TASK INSTRUCTIONS
Repeat all of the entries, please, keeping each line exact.

DATA TO PROCESS
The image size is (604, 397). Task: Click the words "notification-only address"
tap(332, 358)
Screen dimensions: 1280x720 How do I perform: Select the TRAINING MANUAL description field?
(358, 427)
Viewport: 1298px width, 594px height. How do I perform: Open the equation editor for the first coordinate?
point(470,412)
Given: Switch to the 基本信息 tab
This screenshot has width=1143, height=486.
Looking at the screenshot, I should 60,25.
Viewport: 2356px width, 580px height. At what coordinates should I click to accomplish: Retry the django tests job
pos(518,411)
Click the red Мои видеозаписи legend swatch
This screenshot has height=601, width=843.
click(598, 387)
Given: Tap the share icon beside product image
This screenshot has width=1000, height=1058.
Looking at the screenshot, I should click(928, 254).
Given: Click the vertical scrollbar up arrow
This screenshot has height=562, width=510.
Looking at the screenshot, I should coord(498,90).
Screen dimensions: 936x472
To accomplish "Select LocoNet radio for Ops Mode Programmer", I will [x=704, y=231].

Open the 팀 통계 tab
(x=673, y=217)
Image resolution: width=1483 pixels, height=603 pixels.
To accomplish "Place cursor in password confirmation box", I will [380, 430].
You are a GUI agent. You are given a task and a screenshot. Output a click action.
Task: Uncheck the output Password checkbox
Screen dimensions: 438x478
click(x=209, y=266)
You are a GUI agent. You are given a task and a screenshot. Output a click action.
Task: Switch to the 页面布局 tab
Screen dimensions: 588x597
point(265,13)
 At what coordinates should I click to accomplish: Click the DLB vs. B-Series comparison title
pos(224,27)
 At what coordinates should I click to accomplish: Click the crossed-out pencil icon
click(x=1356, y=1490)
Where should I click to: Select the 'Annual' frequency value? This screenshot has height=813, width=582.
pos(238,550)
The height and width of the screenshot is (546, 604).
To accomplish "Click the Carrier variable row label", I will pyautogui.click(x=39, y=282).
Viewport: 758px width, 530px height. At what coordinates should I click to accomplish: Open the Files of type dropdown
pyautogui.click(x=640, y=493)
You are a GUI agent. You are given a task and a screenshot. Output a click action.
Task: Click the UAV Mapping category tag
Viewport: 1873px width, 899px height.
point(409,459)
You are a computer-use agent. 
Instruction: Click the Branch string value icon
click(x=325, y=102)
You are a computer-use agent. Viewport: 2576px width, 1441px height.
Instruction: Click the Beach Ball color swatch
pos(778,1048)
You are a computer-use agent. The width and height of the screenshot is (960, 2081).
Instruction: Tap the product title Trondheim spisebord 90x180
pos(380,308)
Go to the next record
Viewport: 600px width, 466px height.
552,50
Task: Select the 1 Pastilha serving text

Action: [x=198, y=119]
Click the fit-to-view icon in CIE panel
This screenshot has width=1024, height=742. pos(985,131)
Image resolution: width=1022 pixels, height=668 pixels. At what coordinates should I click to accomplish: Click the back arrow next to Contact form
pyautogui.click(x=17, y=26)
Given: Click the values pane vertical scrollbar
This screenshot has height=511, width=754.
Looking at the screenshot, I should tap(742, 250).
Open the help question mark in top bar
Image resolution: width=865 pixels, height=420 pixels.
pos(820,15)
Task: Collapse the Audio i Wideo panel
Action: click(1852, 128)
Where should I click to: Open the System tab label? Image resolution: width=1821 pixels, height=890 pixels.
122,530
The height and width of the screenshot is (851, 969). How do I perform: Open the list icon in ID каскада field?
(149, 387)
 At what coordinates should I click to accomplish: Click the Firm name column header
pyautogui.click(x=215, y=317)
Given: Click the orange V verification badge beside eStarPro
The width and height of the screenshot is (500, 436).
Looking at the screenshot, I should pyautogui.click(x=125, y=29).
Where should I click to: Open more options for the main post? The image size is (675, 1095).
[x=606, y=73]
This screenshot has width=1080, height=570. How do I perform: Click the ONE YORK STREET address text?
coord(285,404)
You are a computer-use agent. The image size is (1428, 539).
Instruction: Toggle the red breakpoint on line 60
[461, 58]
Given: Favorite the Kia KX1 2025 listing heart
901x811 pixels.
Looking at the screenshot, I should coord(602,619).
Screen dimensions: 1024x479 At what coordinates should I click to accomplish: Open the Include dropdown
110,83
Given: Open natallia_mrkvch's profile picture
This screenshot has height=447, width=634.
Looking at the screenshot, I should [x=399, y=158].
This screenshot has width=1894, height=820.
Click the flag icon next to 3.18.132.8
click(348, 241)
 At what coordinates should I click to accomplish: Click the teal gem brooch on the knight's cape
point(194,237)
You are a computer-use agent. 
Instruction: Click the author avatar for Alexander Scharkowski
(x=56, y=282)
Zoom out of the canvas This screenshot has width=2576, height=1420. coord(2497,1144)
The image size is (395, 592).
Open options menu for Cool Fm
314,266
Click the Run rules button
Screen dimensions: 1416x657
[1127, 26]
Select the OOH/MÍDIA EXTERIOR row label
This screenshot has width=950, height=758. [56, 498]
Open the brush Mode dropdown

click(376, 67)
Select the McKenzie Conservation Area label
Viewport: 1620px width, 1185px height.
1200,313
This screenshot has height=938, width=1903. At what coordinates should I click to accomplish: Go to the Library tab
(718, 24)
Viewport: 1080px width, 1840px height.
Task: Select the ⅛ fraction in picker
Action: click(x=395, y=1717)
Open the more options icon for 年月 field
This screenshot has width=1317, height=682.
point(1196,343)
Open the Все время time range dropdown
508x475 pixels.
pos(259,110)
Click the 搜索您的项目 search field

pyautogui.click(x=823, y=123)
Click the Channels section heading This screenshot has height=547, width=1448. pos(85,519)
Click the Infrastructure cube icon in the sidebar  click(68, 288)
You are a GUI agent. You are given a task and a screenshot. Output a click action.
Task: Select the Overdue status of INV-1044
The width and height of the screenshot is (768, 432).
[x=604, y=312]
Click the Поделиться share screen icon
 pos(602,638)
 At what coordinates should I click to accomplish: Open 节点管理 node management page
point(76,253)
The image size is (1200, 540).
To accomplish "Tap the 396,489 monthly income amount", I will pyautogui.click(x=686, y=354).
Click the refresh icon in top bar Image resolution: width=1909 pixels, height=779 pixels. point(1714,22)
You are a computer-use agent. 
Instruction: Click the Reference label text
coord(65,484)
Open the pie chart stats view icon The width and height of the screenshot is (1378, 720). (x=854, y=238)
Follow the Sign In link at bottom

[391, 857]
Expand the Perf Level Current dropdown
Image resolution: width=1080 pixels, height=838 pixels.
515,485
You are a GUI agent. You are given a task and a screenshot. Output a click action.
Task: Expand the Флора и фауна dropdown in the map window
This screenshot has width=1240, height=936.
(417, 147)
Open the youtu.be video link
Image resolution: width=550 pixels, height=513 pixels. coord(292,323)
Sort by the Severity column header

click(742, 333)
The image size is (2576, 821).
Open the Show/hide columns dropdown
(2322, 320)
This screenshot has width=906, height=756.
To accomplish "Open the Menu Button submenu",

SOLUTION TO THIS PROBLEM
The image size is (604, 397). Task: Click the words "notification-only address"
tap(332, 358)
Screen dimensions: 1280x720 How do I perform: Select the TRAINING MANUAL description field?
(358, 427)
Viewport: 1298px width, 594px height. How do I perform: Open the equation editor for the first coordinate?
point(470,412)
Given: Switch to the 基本信息 tab
This screenshot has width=1143, height=486.
Looking at the screenshot, I should 60,25.
Viewport: 2356px width, 580px height. At what coordinates should I click to accomplish: Retry the django tests job
pos(518,411)
Click the red Мои видеозаписи legend swatch
This screenshot has height=601, width=843.
click(598, 387)
Given: Tap the share icon beside product image
This screenshot has width=1000, height=1058.
Looking at the screenshot, I should click(928, 254).
Given: Click the vertical scrollbar up arrow
This screenshot has height=562, width=510.
Looking at the screenshot, I should coord(498,90).
Screen dimensions: 936x472
To accomplish "Select LocoNet radio for Ops Mode Programmer", I will [x=704, y=231].

Open the 팀 통계 tab
(x=673, y=217)
Image resolution: width=1483 pixels, height=603 pixels.
To accomplish "Place cursor in password confirmation box", I will [380, 430].
You are a GUI agent. You are given a task and a screenshot. Output a click action.
Task: Uncheck the output Password checkbox
Screen dimensions: 438x478
click(x=209, y=266)
You are a GUI agent. You are given a task and a screenshot. Output a click action.
Task: Switch to the 页面布局 tab
Screen dimensions: 588x597
point(265,13)
 At what coordinates should I click to accomplish: Click the DLB vs. B-Series comparison title
pos(224,27)
 At what coordinates should I click to accomplish: Click the crossed-out pencil icon
click(x=1356, y=1490)
Where should I click to: Select the 'Annual' frequency value? This screenshot has height=813, width=582.
pos(238,550)
The height and width of the screenshot is (546, 604).
To accomplish "Click the Carrier variable row label", I will pyautogui.click(x=39, y=282).
Viewport: 758px width, 530px height. At what coordinates should I click to accomplish: Open the Files of type dropdown
pyautogui.click(x=640, y=493)
You are a GUI agent. You are given a task and a screenshot. Output a click action.
Task: Click the UAV Mapping category tag
Viewport: 1873px width, 899px height.
point(409,459)
You are a computer-use agent. 
Instruction: Click the Branch string value icon
click(x=325, y=102)
You are a computer-use agent. Viewport: 2576px width, 1441px height.
Instruction: Click the Beach Ball color swatch
pos(778,1048)
You are a computer-use agent. The width and height of the screenshot is (960, 2081).
Instruction: Tap the product title Trondheim spisebord 90x180
pos(380,308)
Go to the next record
Viewport: 600px width, 466px height.
552,50
Task: Select the 1 Pastilha serving text

Action: [x=198, y=119]
Click the fit-to-view icon in CIE panel
This screenshot has width=1024, height=742. pos(985,131)
Image resolution: width=1022 pixels, height=668 pixels. At what coordinates should I click to accomplish: Click the back arrow next to Contact form
pyautogui.click(x=17, y=26)
Given: Click the values pane vertical scrollbar
This screenshot has height=511, width=754.
Looking at the screenshot, I should tap(742, 250).
Open the help question mark in top bar
Image resolution: width=865 pixels, height=420 pixels.
pos(820,15)
Task: Collapse the Audio i Wideo panel
Action: click(1852, 128)
Where should I click to: Open the System tab label? Image resolution: width=1821 pixels, height=890 pixels.
122,530
The height and width of the screenshot is (851, 969). How do I perform: Open the list icon in ID каскада field?
(149, 387)
 At what coordinates should I click to accomplish: Click the Firm name column header
pyautogui.click(x=215, y=317)
Given: Click the orange V verification badge beside eStarPro
The width and height of the screenshot is (500, 436).
Looking at the screenshot, I should pyautogui.click(x=125, y=29).
Where should I click to: Open more options for the main post? The image size is (675, 1095).
[x=606, y=73]
This screenshot has width=1080, height=570. How do I perform: Click the ONE YORK STREET address text?
coord(285,404)
You are a computer-use agent. The image size is (1428, 539).
Instruction: Toggle the red breakpoint on line 60
[461, 58]
Given: Favorite the Kia KX1 2025 listing heart
901x811 pixels.
Looking at the screenshot, I should coord(602,619).
Screen dimensions: 1024x479 At what coordinates should I click to accomplish: Open the Include dropdown
110,83
Given: Open natallia_mrkvch's profile picture
This screenshot has height=447, width=634.
Looking at the screenshot, I should [x=399, y=158].
This screenshot has width=1894, height=820.
Click the flag icon next to 3.18.132.8
click(348, 241)
 At what coordinates should I click to accomplish: Click the teal gem brooch on the knight's cape
point(194,237)
You are a computer-use agent. 
Instruction: Click the author avatar for Alexander Scharkowski
(x=56, y=282)
Zoom out of the canvas This screenshot has width=2576, height=1420. coord(2497,1144)
The image size is (395, 592).
Open options menu for Cool Fm
314,266
Click the Run rules button
Screen dimensions: 1416x657
[1127, 26]
Select the OOH/MÍDIA EXTERIOR row label
This screenshot has width=950, height=758. [56, 498]
Open the brush Mode dropdown

click(376, 67)
Select the McKenzie Conservation Area label
Viewport: 1620px width, 1185px height.
1200,313
This screenshot has height=938, width=1903. At what coordinates should I click to accomplish: Go to the Library tab
(718, 24)
Viewport: 1080px width, 1840px height.
Task: Select the ⅛ fraction in picker
Action: click(x=395, y=1717)
Open the more options icon for 年月 field
This screenshot has width=1317, height=682.
point(1196,343)
Open the Все время time range dropdown
508x475 pixels.
pos(259,110)
Click the 搜索您的项目 search field

pyautogui.click(x=823, y=123)
Click the Channels section heading This screenshot has height=547, width=1448. pos(85,519)
Click the Infrastructure cube icon in the sidebar  click(68, 288)
You are a GUI agent. You are given a task and a screenshot. Output a click action.
Task: Select the Overdue status of INV-1044
The width and height of the screenshot is (768, 432).
[x=604, y=312]
Click the Поделиться share screen icon
 pos(602,638)
 At what coordinates should I click to accomplish: Open 节点管理 node management page
point(76,253)
The image size is (1200, 540).
To accomplish "Tap the 396,489 monthly income amount", I will pyautogui.click(x=686, y=354).
Click the refresh icon in top bar Image resolution: width=1909 pixels, height=779 pixels. point(1714,22)
You are a computer-use agent. 
Instruction: Click the Reference label text
coord(65,484)
Open the pie chart stats view icon The width and height of the screenshot is (1378, 720). (x=854, y=238)
Follow the Sign In link at bottom

[391, 857]
Expand the Perf Level Current dropdown
Image resolution: width=1080 pixels, height=838 pixels.
515,485
You are a GUI agent. You are given a task and a screenshot. Output a click action.
Task: Expand the Флора и фауна dropdown in the map window
This screenshot has width=1240, height=936.
(417, 147)
Open the youtu.be video link
Image resolution: width=550 pixels, height=513 pixels. coord(292,323)
Sort by the Severity column header

click(742, 333)
The image size is (2576, 821).
Open the Show/hide columns dropdown
(2322, 320)
This screenshot has width=906, height=756.
To accomplish "Open the Menu Button submenu",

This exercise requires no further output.